Oyster mushrooms also had a high BAF value for Cu, ranging from 0.68 to 0.87, depending on the substrate in which they grew. This finding is not surprising, given the fact that Cu is an essential heavy metal participating in many physiological processes in mushrooms (Festa & Thiele, 2011). However, excess Cu in mushrooms is toxic to human health, and the permissible value for Cu content in foodstuffs prescribed by WHO/FAO is 40 mg kg−1. The Cu content in oyster mushrooms in the present study ranged from 2.6 to 8.5 mg kg−1, and this is several times lower than the permissible value. From this point of view, the consumption of oyster mushroom basidiomes from this study can be considered safe for human health.
In this study, the Fe content ranged from 20.2 ± 5.6 in oyster mushrooms grown on substrate 2 (beech sawdust supplemented with wheat bran) to 40.5 ± 4.1 mg kg−1 in oyster mushrooms grown on substrate 3 (mixture of maize straw and spent coffee grounds in a ratio of 50:50). The obtained Fe levels in the studied mushrooms were below the safe limits set by WHO/FAO (2007) which is 48 mg kg−1. Interestingly, the BAF values of oyster mushrooms for Fe were relatively low and ranged from 0.09 to 0.12, indicating that the oyster mushrooms cannot be classified as Fe hyperaccumulators.
The current study also showed very low BAF values of oyster mushrooms for Mn (ranging from 0.10 to 0.25). Interestingly, BAF values for Mn in mushrooms are generally lower than in plants, and this can obviously be associated with the role of Mn in plants. Namely, Mn is an essential heavy metal for plants, and they need it in large quantities. Many physiological processes depend on Mn, including photosynthesis and various oxidation-reduction reactions, among others, and therefore plants have the tendency to absorb more Mn from growing medium compared with mushrooms that cannot perform photosynthesis (Alejandro et al., 2020).

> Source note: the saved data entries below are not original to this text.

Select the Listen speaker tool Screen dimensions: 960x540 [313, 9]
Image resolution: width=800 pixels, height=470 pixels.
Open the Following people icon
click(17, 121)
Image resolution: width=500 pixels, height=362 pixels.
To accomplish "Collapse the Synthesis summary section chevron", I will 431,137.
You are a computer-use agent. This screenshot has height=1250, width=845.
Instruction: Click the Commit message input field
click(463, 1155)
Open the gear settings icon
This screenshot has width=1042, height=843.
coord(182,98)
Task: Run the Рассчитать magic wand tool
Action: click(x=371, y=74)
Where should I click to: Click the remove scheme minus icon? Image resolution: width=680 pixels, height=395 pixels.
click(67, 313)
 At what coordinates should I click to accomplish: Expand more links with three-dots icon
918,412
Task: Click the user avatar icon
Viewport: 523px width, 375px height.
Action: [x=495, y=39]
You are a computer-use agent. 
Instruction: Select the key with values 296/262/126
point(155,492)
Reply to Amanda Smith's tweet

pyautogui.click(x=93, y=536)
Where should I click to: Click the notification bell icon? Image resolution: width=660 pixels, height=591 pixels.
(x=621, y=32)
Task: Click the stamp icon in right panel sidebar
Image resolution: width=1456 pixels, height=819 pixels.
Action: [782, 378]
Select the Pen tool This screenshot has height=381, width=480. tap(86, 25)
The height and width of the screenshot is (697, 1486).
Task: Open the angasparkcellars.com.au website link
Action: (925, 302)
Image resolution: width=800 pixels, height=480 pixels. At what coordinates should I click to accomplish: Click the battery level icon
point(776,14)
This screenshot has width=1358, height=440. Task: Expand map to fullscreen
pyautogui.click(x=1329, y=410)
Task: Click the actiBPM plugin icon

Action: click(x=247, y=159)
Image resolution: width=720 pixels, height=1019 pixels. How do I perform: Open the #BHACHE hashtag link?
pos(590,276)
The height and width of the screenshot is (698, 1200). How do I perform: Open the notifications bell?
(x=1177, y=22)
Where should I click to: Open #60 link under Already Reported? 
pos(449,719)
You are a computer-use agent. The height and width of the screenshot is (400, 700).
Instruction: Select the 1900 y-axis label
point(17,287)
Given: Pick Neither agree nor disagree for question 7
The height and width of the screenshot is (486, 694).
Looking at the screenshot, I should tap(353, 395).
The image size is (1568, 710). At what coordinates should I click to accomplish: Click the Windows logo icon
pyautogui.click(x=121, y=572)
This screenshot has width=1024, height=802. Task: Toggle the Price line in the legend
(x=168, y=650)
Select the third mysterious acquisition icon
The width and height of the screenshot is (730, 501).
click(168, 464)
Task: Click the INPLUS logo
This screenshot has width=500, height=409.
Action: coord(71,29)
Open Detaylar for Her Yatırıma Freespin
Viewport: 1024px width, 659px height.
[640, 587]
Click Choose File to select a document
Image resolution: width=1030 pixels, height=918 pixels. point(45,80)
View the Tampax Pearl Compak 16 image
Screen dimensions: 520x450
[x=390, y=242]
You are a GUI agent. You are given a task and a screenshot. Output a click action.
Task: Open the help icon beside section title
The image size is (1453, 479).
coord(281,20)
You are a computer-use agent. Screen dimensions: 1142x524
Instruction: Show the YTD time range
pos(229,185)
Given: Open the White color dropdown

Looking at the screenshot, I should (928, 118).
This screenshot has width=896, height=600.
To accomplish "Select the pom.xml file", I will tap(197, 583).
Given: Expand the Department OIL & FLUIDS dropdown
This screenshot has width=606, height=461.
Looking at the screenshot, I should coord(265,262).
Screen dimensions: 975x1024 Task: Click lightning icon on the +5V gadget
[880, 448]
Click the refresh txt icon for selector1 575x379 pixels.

The lowest BAF value in this study was recorded for Ni, suggesting that among studied heavy metals, Ni showed the lowest affinity to translocate from substrate to oyster mushroom basidiomes. This can, among others, be explained by the substrate pH value (ranging from 6.5 to 6.9 in H2O), which was not favorable for Ni uptake by mushrooms. Similar findings were found by Širić et al. (2023).
In this study, the content of the toxic heavy metals Pb and Co in the oyster mushrooms grown on different substrates was too low to be detected by the available equipment and analytical techniques.
. Conclusion
In this study, oyster mushrooms had a BAF value for Zn and Cd higher than 1, regardless of the substrates in which they were grown, indicating that this mushroom species has the ability to transfer Zn and Cr very efficiently from growing medium to fruiting bodies. BAF values of oyster mushrooms for Cu and Cr were also high (ranging from 0.68 to 0.87 and from 0.49 to 0.57, respectively), suggesting that oyster mushrooms have effective mechanisms that allow them to easily take up Cu and Cr from the substrate. The lowest BAF value in this study was recorded for Ni, suggesting that among studied heavy metals, Ni showed the lowest affinity to translocate from substrate to oyster mushroom fruiting bodies. In general, the results of this study lead to the conclusion that substrate chemical composition strongly affects the Zn, Cu, Mn, Fe, Cd, Ni, and Cr accumulation in oyster mushroom basidomes. The results of this study also showed that oyster mushrooms can be considered a promising species for Cd and Zn bioremediation. Further studies are needed to confirm this.